21 mars 1825 | Incendie du théâtre de Weimar [Jean-Yves Masson]

Publié le 21 mars 2014 par Angèle Paoli
Éphéméride culturelle à rebours

Dans la nuit du lundi 21 au mardi 22 mars 1825, peu après minuit, une entêtante odeur de brûlé se répandit dans les rues de Weimar, aussitôt suivie du tocsin qui retentissait de clocher en clocher. Le concierge, qui dormait, n’avait eu que le temps de s’enfuir et de donner l’alerte. Le feu avait pris dans le sous-sol du théâtre, où l’on n’avait pas cru bon d’éteindre le chauffage à cause de la représentation prévue le mardi soir. Il était parti d’une provision de bois qu’on avait laissée trop près de la chaudière, et que quelques braises répandues par inadvertance avaient suffi à enflammer. En un peu plus d’une heure, sans se faire remarquer, le feu avait eu le temps de ronger par en dessous tout le parterre. Le plancher de la salle s’effondra d’un coup, révélant brutalement un sinistre déjà trop étendu pour être maîtrisable. Ce soir-là, j’avais croisé Eckermann à une représentation d’une pièce oubliée de Cumberland, Le Juif, que nous avions tous deux beaucoup appréciée — surtout La Roche dans le rôle principal.
Alerté par le bruit, je fis comme beaucoup de gens : je m’habillai en hâte et j’accourus de l’auberge où je logeais. En approchant de la place du théâtre, je reconnus quelques–uns de mes camarades anglais, les saluai, puis aperçus Eckermann et le rejoignis.
Sur la grand-place, ils étaient tous là, les acteurs et les actrices engagés pour la saison, et ceux qui, comme le vieux Graff, ou Oels, figures bien connues, avaient passé presque toute leur vie à jouer ou à chanter sur cette scène. Eckermann en connaissait beaucoup qu’il me nomme discrètement : il y avait là le chef d’orchestre Eberwein et sa femme Henriette, une célèbre soprano, à côté du ténor Moltke et des acteurs La Roche, Durand et Lortzing. Tous observaient le feu, l’air navré, en silence.

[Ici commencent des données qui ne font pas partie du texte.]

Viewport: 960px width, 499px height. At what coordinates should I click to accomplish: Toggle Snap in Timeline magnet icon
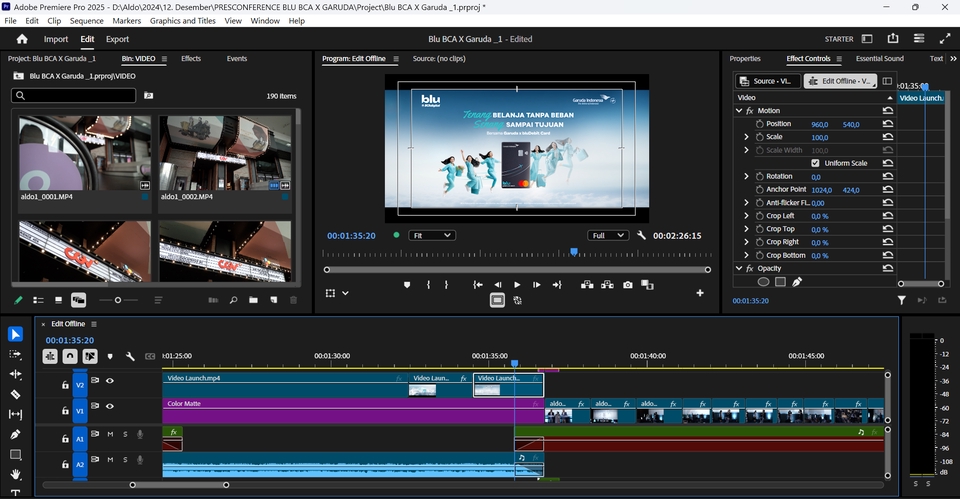(70, 356)
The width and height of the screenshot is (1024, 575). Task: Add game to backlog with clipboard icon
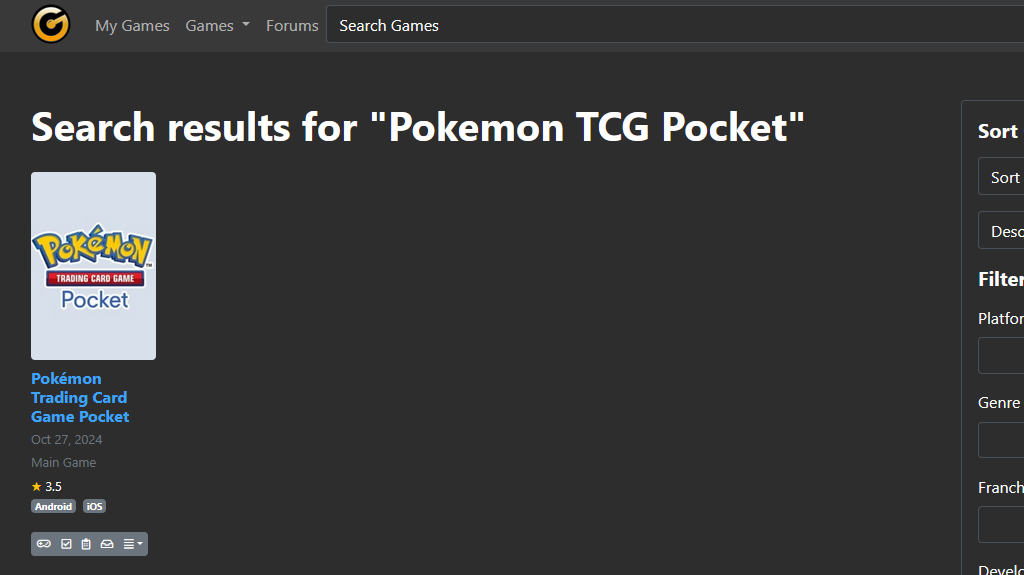[x=86, y=544]
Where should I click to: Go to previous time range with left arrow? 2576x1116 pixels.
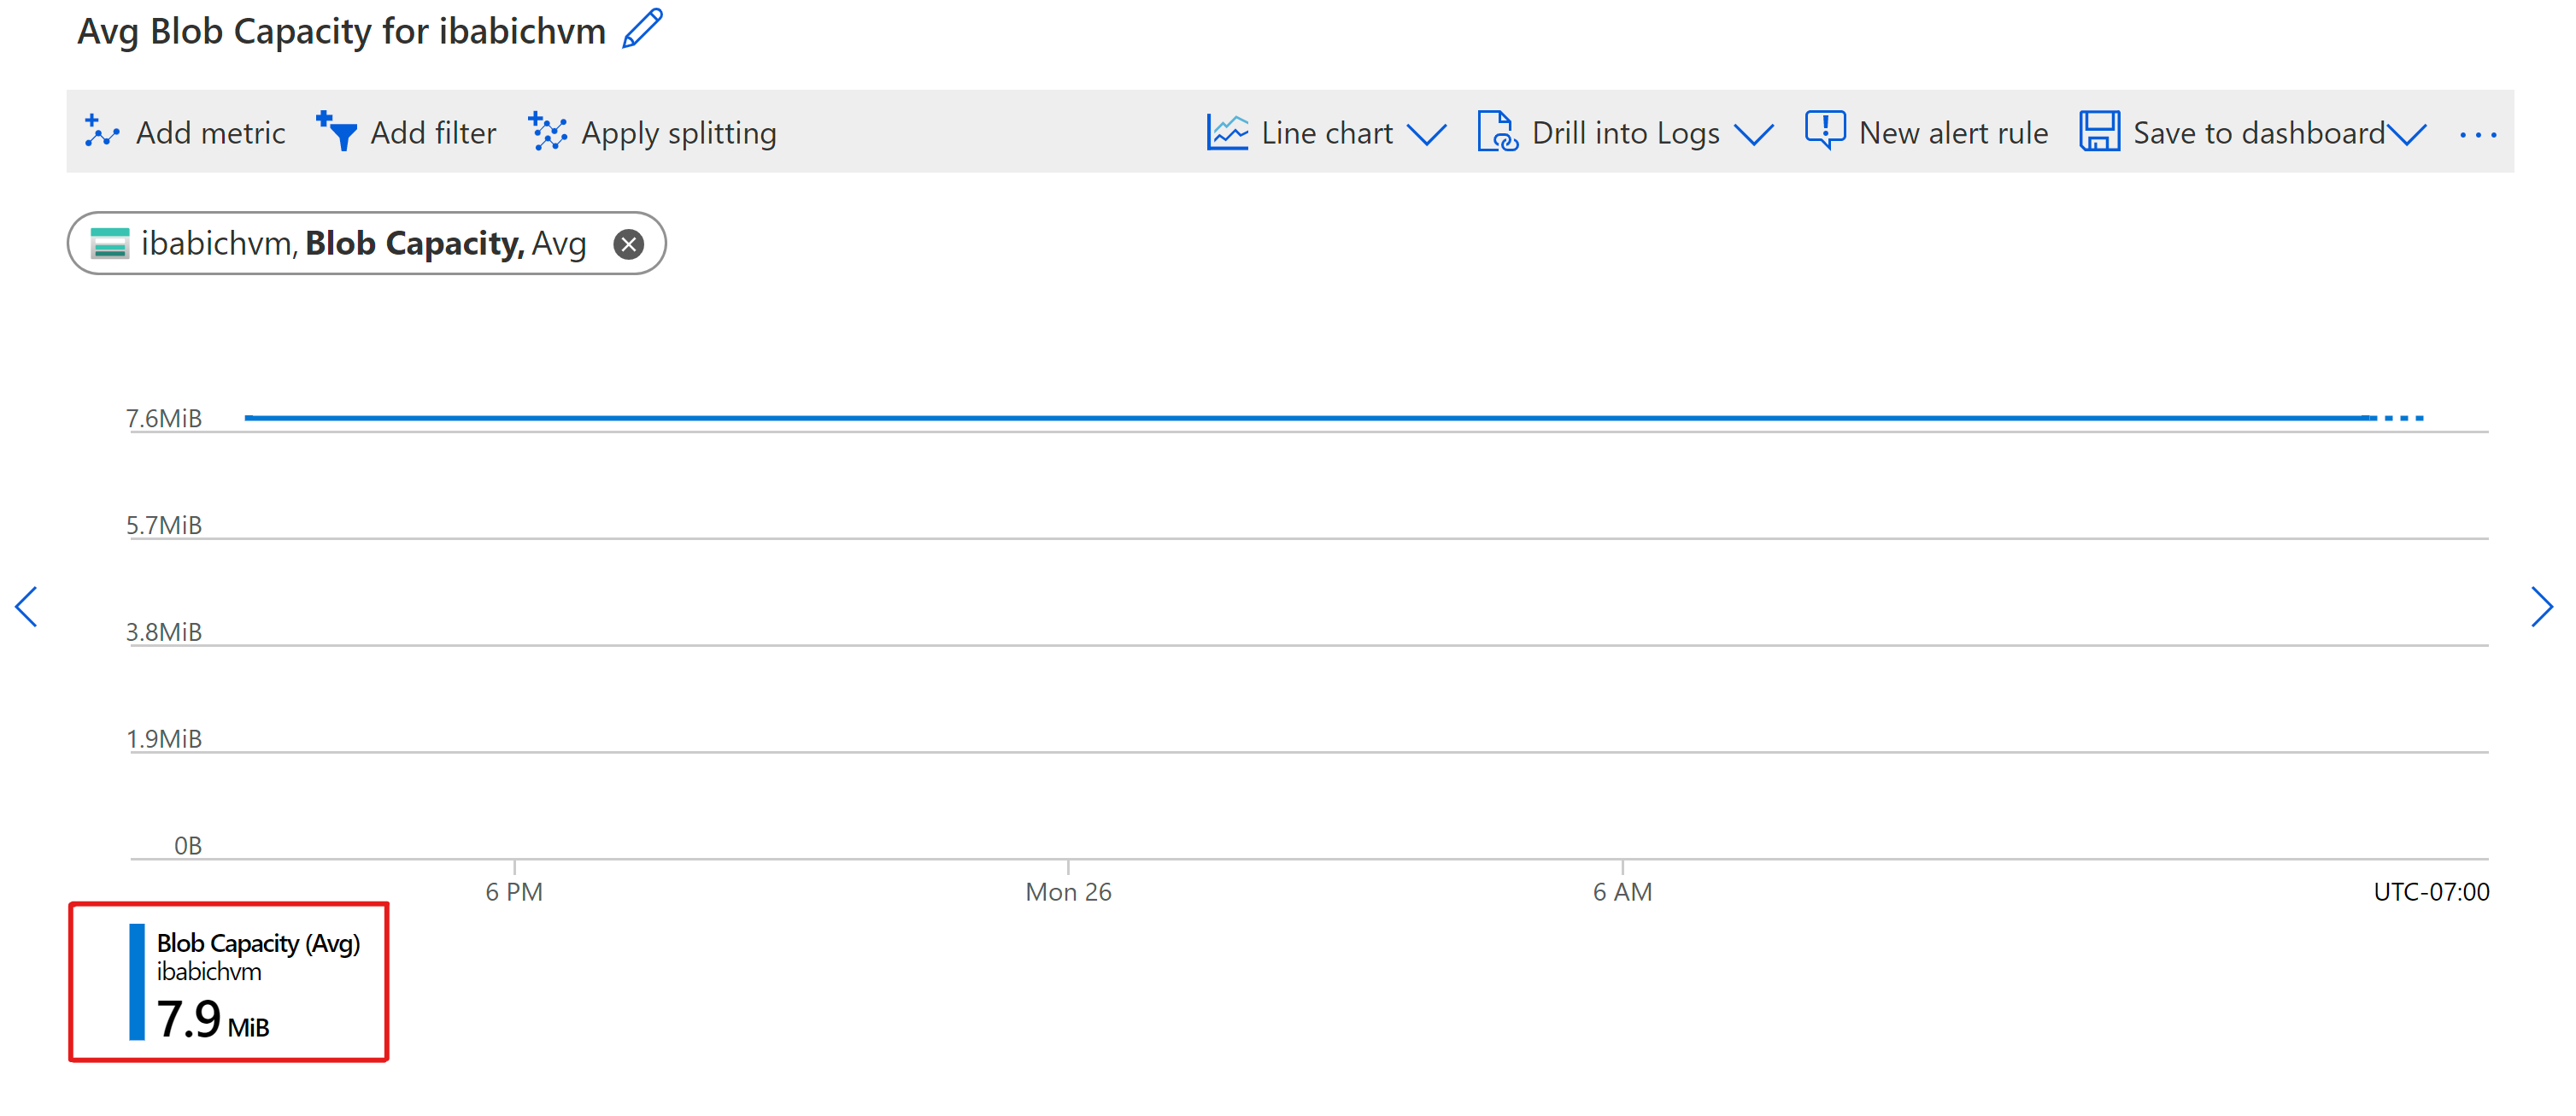tap(27, 607)
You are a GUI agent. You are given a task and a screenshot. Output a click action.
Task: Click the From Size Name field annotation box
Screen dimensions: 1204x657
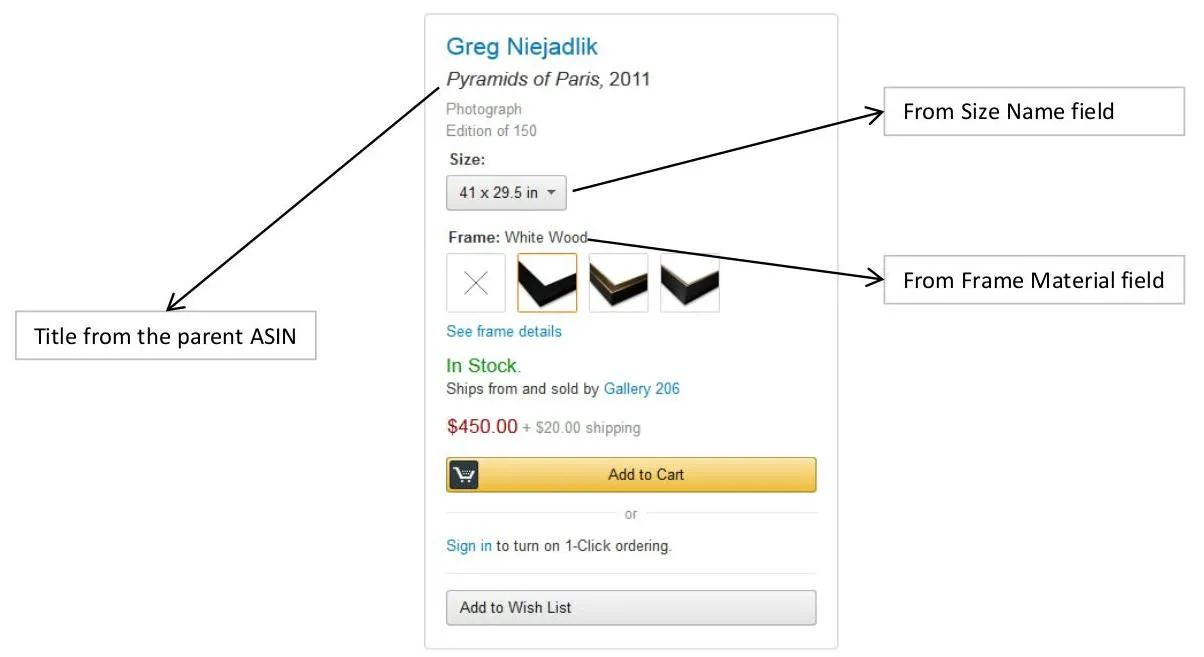coord(1033,111)
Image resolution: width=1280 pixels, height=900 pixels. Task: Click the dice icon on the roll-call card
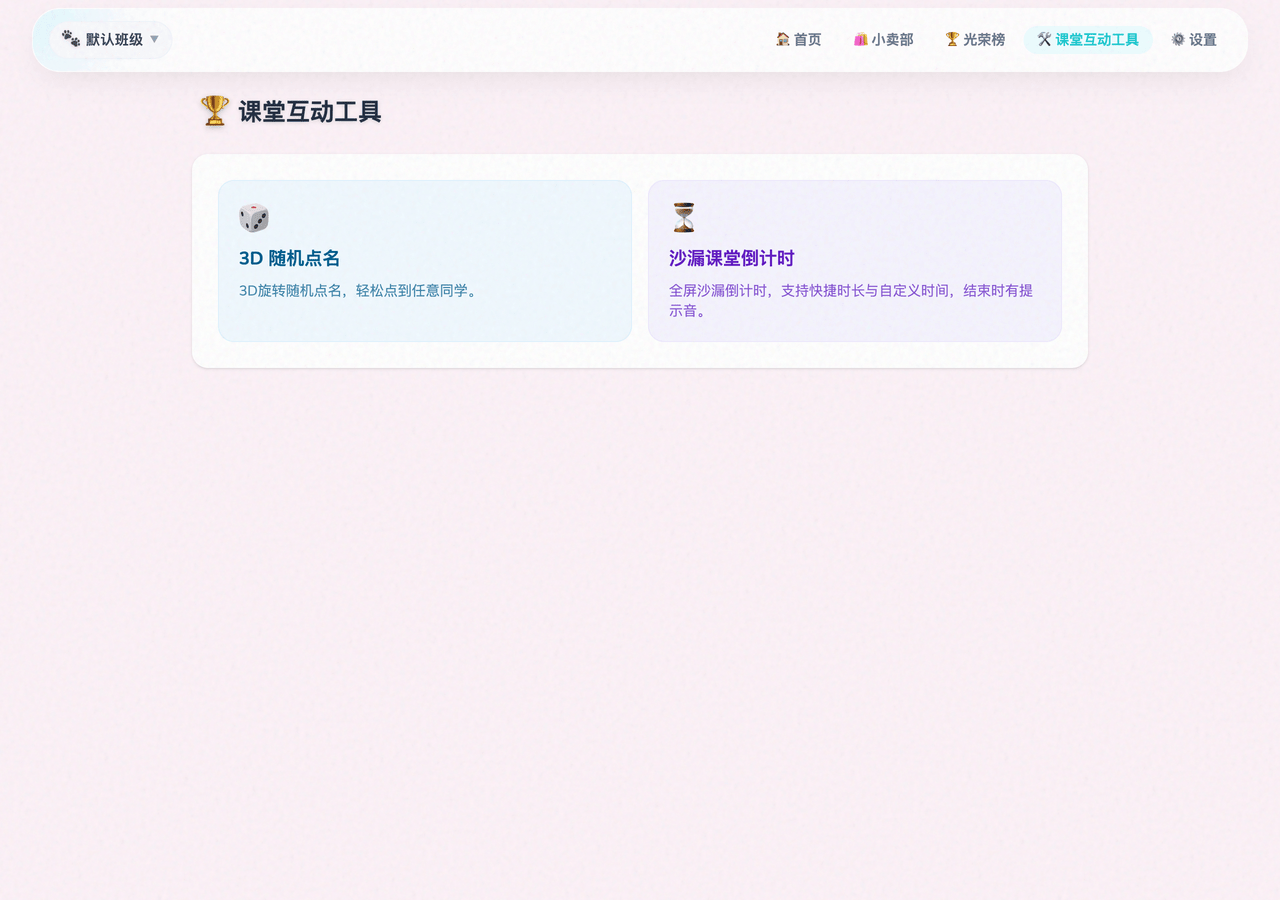pos(254,217)
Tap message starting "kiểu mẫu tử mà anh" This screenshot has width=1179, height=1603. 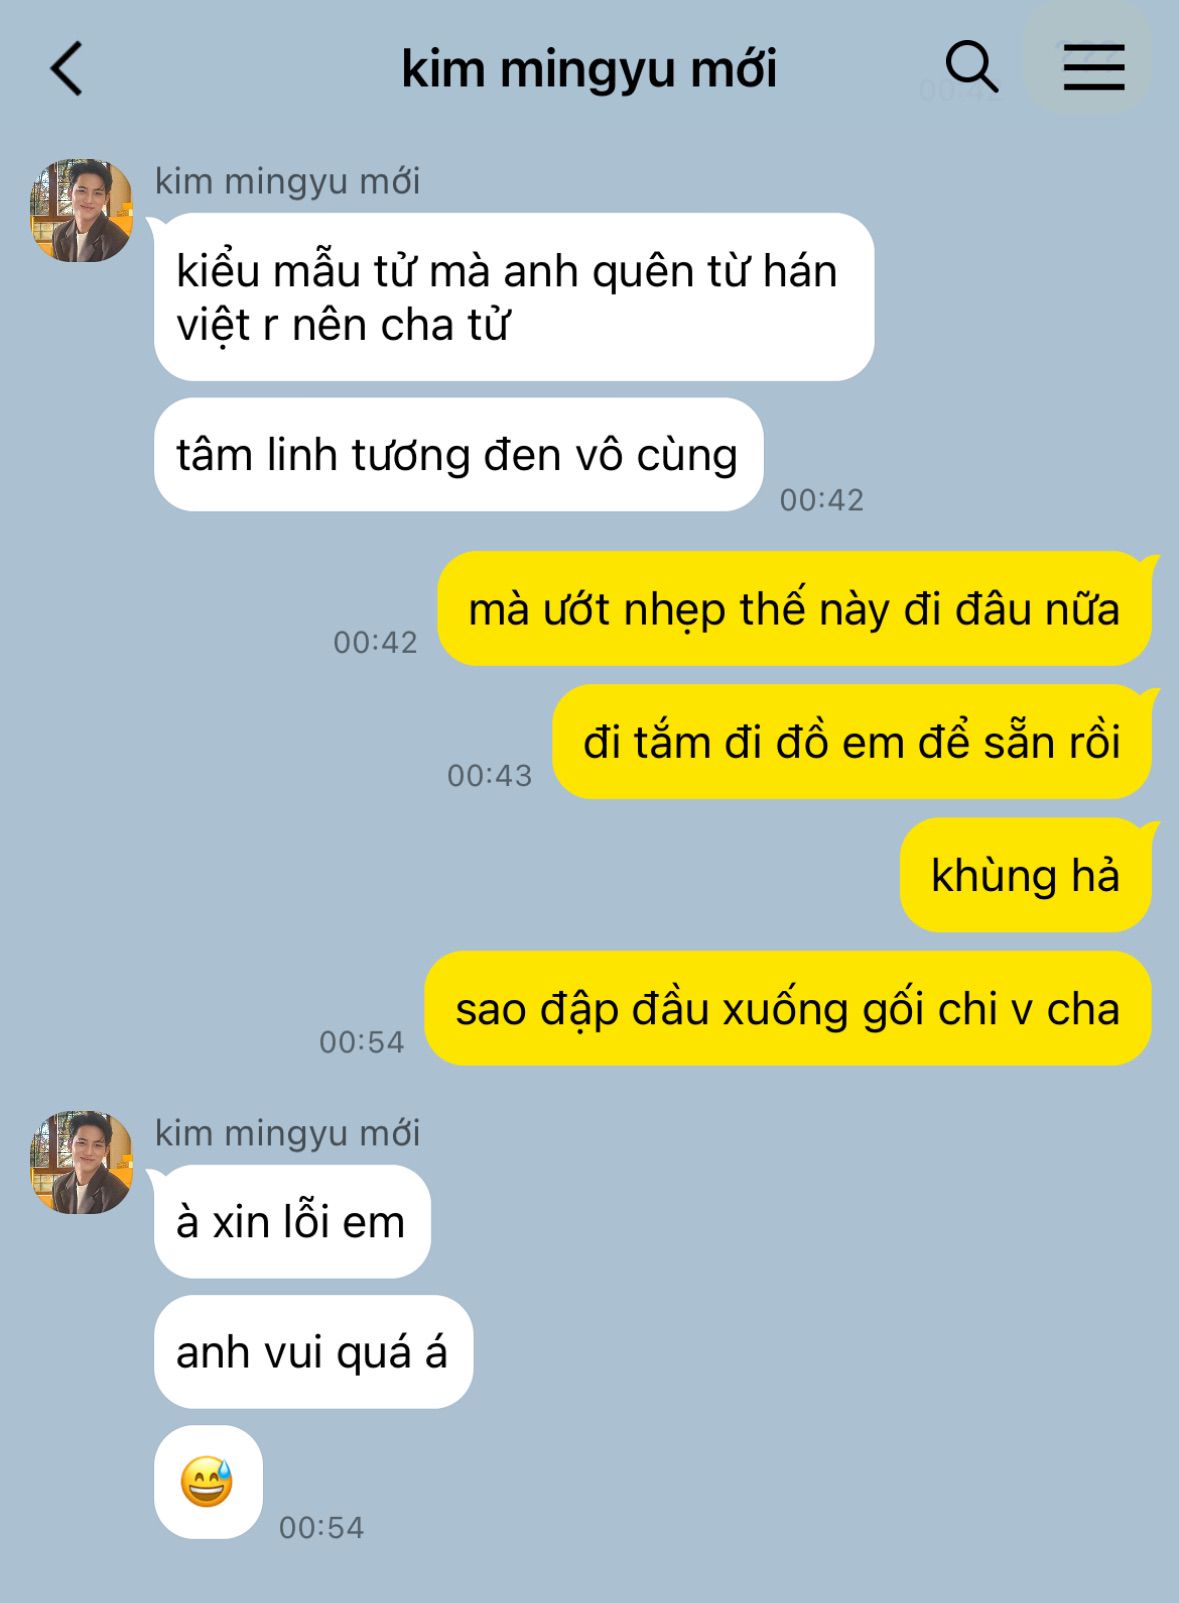tap(514, 297)
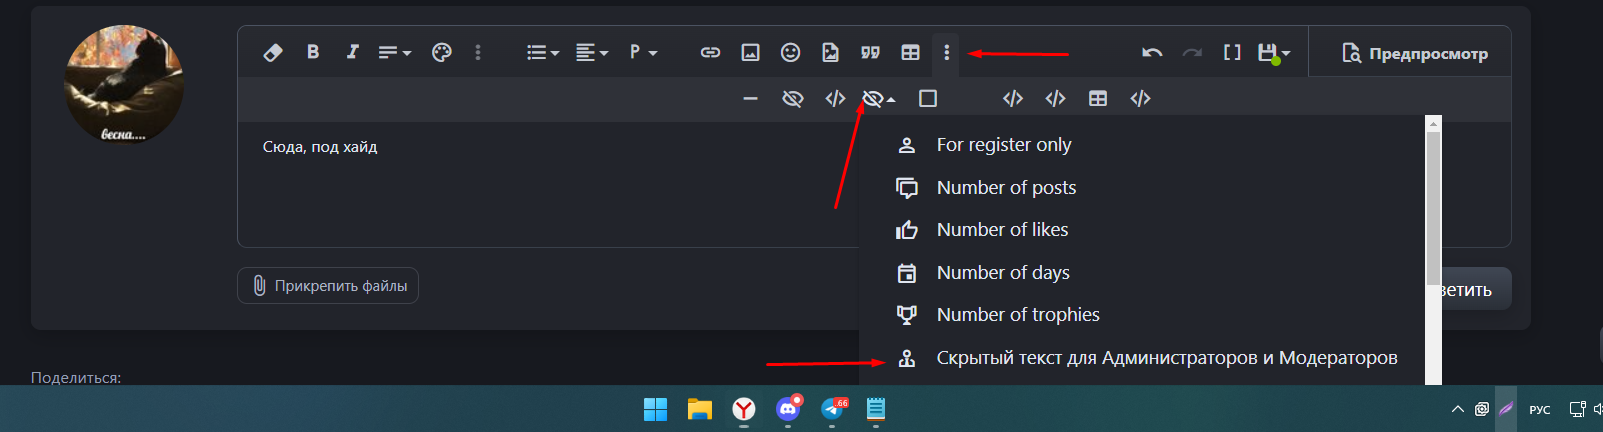Click Прикрепить файлы attach button

328,286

Et puis, il y avait aussi, tout autour de nous, l’immense foule anonyme – les courtisans, les bourgeois, les aubergistes, les artisans, les commissionnaires, les postillons, les voyageurs de passage … — toute la population de Weimar accourue, le cœur navré, pour regarder brûler son théâtre. Le bourgmestre Schwabe allait et venait en tous sens, donnant des ordres afin que le feu ne se propageât pas aux maisons voisines.
En silence, médusés, nous contemplions l’incendie. Tout autour, les femmes poussaient de petits cris d’effroi chaque fois qu’on entendait un nouveau craquement, ou qu’une flamme un peu plus forte jaillissait du toit, comme s’il fallait la comédie de la peur alors qu’il n’y avait de toute évidence rien à craindre si l’on restait à distance raisonnable. Non, personne ne risquait rien. Et du reste, les sergents de la ville contenaient maintenant la foule du côté de la place opposé à l’édifice en flammes. L’incendie ressemblait plutôt à un grand feu d’artifice. Oui, c’était comme un ultime spectacle que donnait à toute l’assistance le vieux théâtre à la silhouette si familière. « Vieux » théâtre est une façon de parler : assez récent, en fait, pour un édifice de ce genre, car il avait moins de cinquante ans. Mais on y avait vu tant de choses ! Et la plupart des assistants n’étaient pas assez âgés pour se souvenir de l’édifice précédent. Tout au plus pouvait-on l’imaginer d’après d’anciennes gravures.
La partie supérieure de la façade s’effondra la première, découvrant entre ses pilastres, qui restèrent encore debout un bref instant, tout le premier étage avec la grande salle et la galerie en feu. Sur la scène dont le rideau était depuis longtemps parti en fumée, des nuages de carton embrasés tombaient avec une sorte de grâce légère, un instant retardés dans leur chute par un tourbillon d’air brûlant. Un soleil de carton jeta soudain de vraies flammes par-dessus ses flammes peintes, et oscilla un moment au bout d’un câble avant de se laisser choir avec un grand soupir bizarre au milieu des poutres été des poulies qui pleuvaient. Le feu rugissait dans la fosse d’orchestre, il montait, descendait, remontait au septième ciel, descendait au premier, deuxième, troisième dessous, crépitait avec ardeur, accomplissait son travail de feu avec une autorité très sûre, culbutant sans ménagement les portes du fond de la scène à grand fracas, découvrant le jardin qui avait parfois servi d’arrière-plan aux spectacles, à la belle saison. Les peintures de Thouret, tant admirées, les précieux décors de Beuther, n’étaient déjà plus qu’un souvenir.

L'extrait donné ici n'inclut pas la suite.